Five important retail marketing trends

Ross Kimbarovsky
Ross Kimbarovsky

Marketing is essential to increase your brand’s exposure and drive revenue.

Whether you’re an entrepreneur working on your first business plan and starting a new business, working on your third startup, or helping a small business grow its revenues as a marketer, marketing will influence the business’s success or failure.

1. Purpose-driven marketing

The global pandemic has pushed smart brands to change how they communicate.

Many smart brands embraced purpose-driven marketing.

In purpose-driven marketing, a brand connects with its audience through a common cause they both believe in.

Some brands promote environmental awareness, while others focus on human rights, poverty, race, gender inequalities, and other social issues.

Businesses that pursued and publicly defined a clear and consistent purpose did better in 2020 than brands that did not articulate a clear purpose.

That’s not surprising. A recent study by the Zeno Group found that consumers are 4.5 times more likely to recommend a brand, and four times more likely to purchase from the brand when a brand follows and articulates a strong purpose.

If you’re still communicating using brand messaging developed before 2020, take a step back and reassess what you’re doing. This includes carefully assessing whether the messaging on your website design is consistent with your messaging on social networks and in paid campaigns.

2. Reconnecting with your customers

In 2020, brands struggled to find the right words when communicating with customers and prospects.

Some brands chose to stay silent. Others mostly ignored the pandemic and continued to communicate as if nothing was happening. And, some leaned-in to important and controversial issues that polarized their target audience.

As things calm down in 2021, brands must find ways to reconnect with customers and prospects.

One-on-one feedback, surveys, and questionnaires can provide personable and unique responses to help you understand how the pandemic impacted your customers and how they’re currently thinking about the world.

These questions will help you reassess how your target audience views your brand, whether your brand identity continues to be appropriate for your target audience, how people view the products and services you sell, and whether it’s time to rebrand your business.

3. Loss aversion

People don’t like to lose. In fact, people make buying decisions that are motivated by their desire to avoid a loss.

This is the principle of loss aversion, and it’s one of the most important principles of marketing psychology.

A 1992 study from Stanford University and the University of California-Berkeley shows that loss aversion is twice as powerful, psychologically, as the acquisition of something.

Smart brands understand how to leverage loss aversion to improve their messaging and marketing campaigns.

In marketing, a loss aversion strategy takes the form of limited-time deals, expiring coupons, holiday sales, or even limited resources.

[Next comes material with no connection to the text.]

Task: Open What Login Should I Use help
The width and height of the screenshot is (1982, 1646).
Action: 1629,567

But, in 2021, loss aversion strategies need to be more human.

To effectively use loss aversion in 2021, you must appeal to your audience’s situation and present your product or service in a way that helps them avoid loss. But you must recognize that people have incurred huge losses in 2020 so the messaging must be more sensitive than ever.

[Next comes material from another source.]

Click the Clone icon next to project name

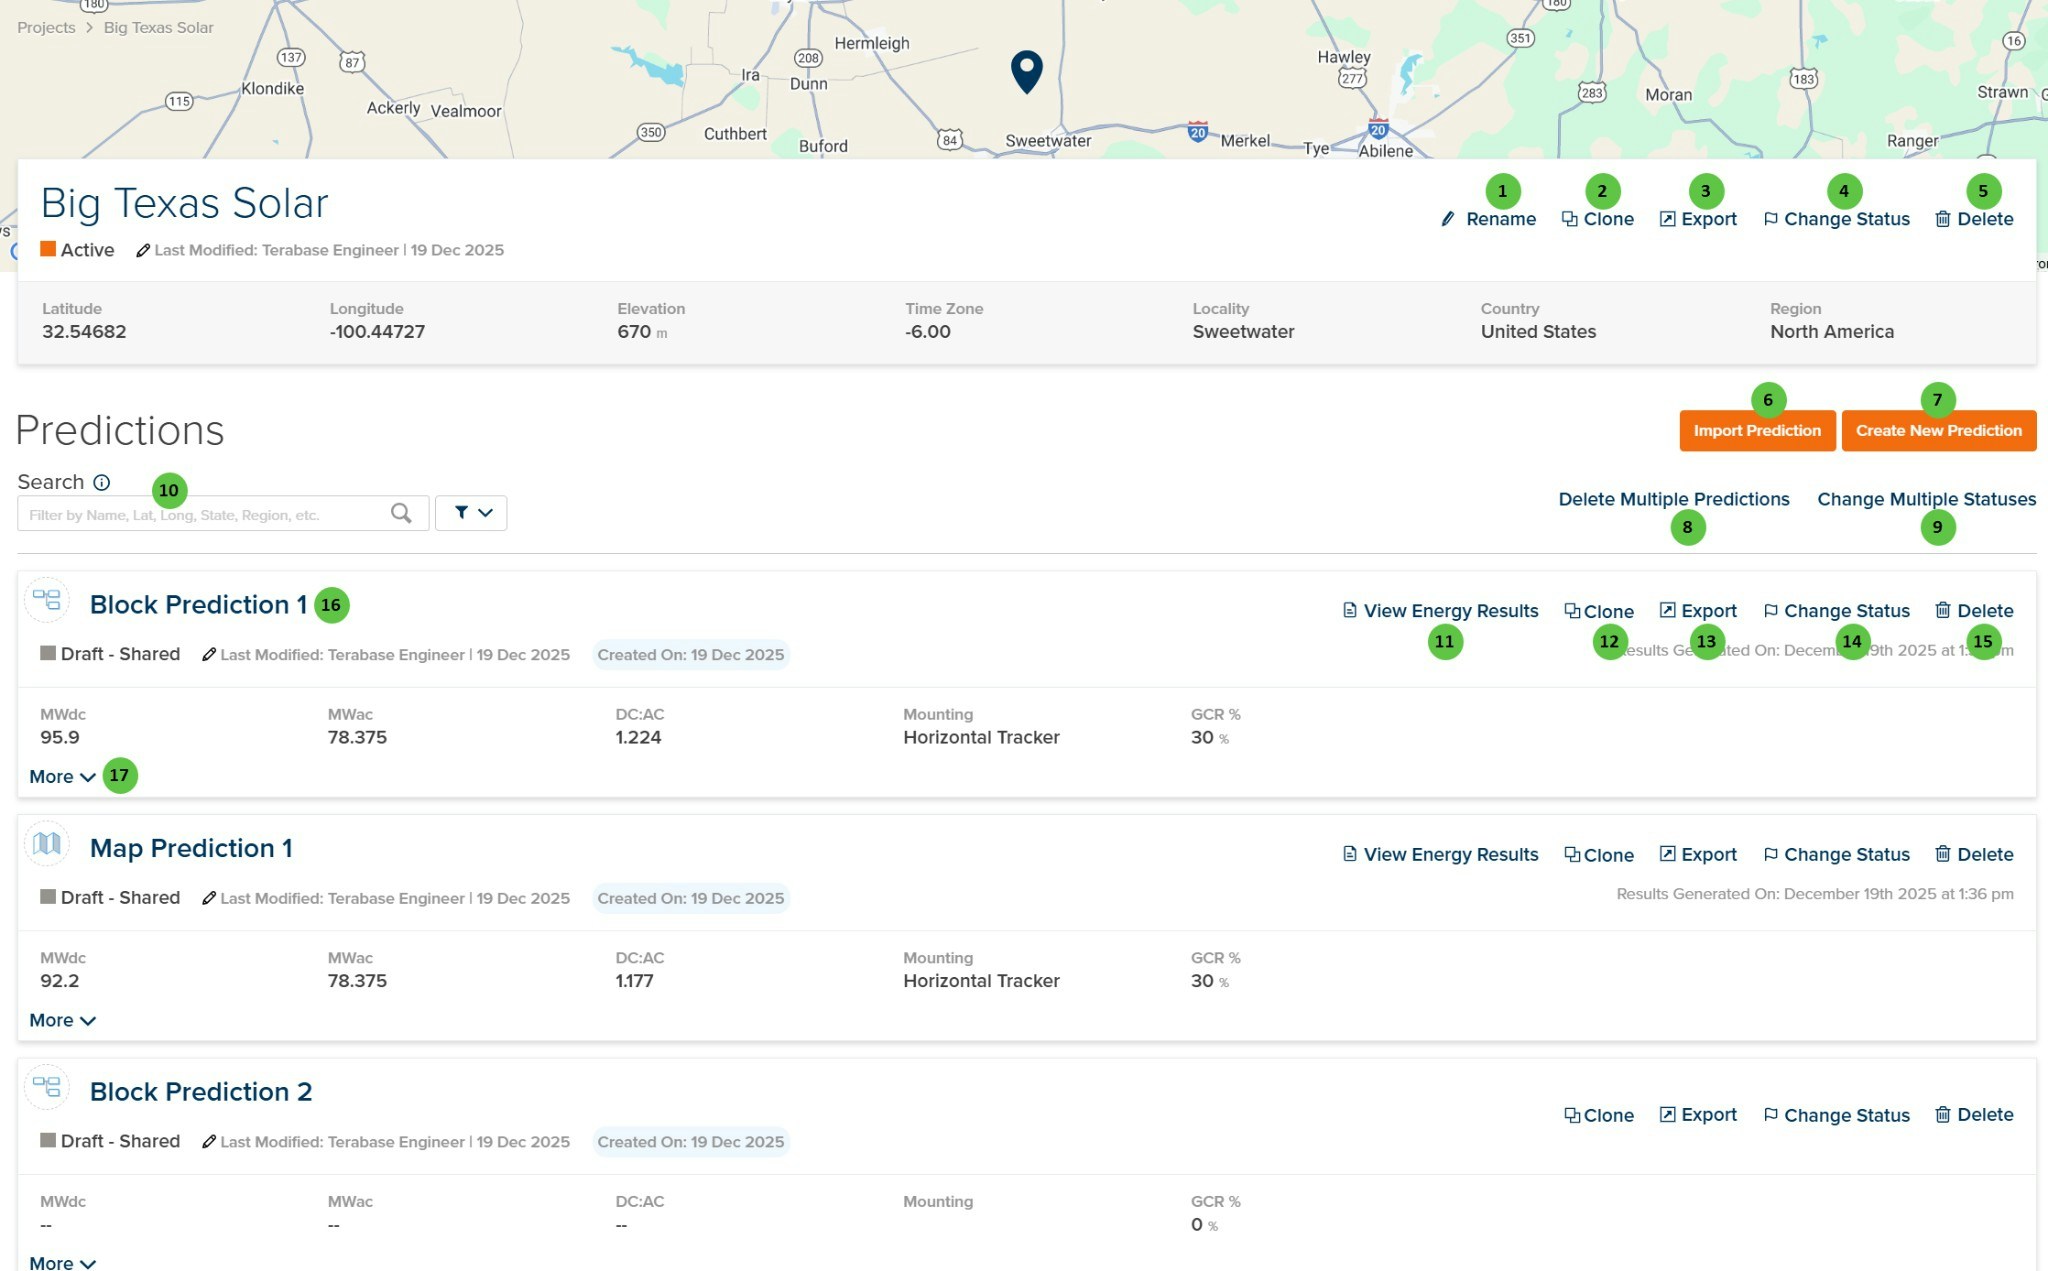tap(1570, 219)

4. Relatability will drive growth

User-generated content (UGC) has been growing exponentially for the past five years (largely due to influencer marketing). It is a great, authentic way to market your products and improve your brand image.

UGC is created by customers or users, not by the brand.

UGC has many benefits. For example, studies from Tint by Filestack show that people are 28% more likely to engage with UGC than traditional company-based posts. And, user-generated content reflects relatability and trustworthiness.

UGC’s use of real people breaks the mold of traditional, often cold marketing campaigns. By leveraging UGC, brands can showcase honest reviews, real emotions, natural reactions, and real people – a marketing campaign’s gold mine.

And, UGC is more likely to become viral. Tens of millions of people watched a video of a man riding the back of a truck while drinking Ocean Spray cranberry juice and lip-syncing to a soundtrack of Fleetwood Mac’s “Dreams.”

Hundreds of people posted their own videos doing the same thing.

That’s the type of free publicity that most brands only dream about.

 

5. Video and storytelling will rule

Videos are quickly becoming the king of attention-grabbing marketing. Videos allow you to integrate more content but in a more friendly and bite-size serving. TikTok and other streaming platforms’ popularity is signaling a significant shift to the way we consume content.

The best videos are usually fast-paced and share your brand’s product, story, and call-to-action quickly and efficiently.

There are many great examples of how brands use video, including in industries that target more sophisticated consumers. For example, M1 Finance, a popular fintech startup helping people build and execute long-term stock investment strategies, recently launched its TikTok channel with this video.

Use video strategically to enhance, extend, and reinforce your existing content marketing efforts. In the M1 video example above, the video is based on an original blog post on how to choose stocks.

The new normal requires brands to adapt, evolve, and rethink what they’re doing. Keep these marketing trends in mind as you’re planning your 2021 marketing strategy.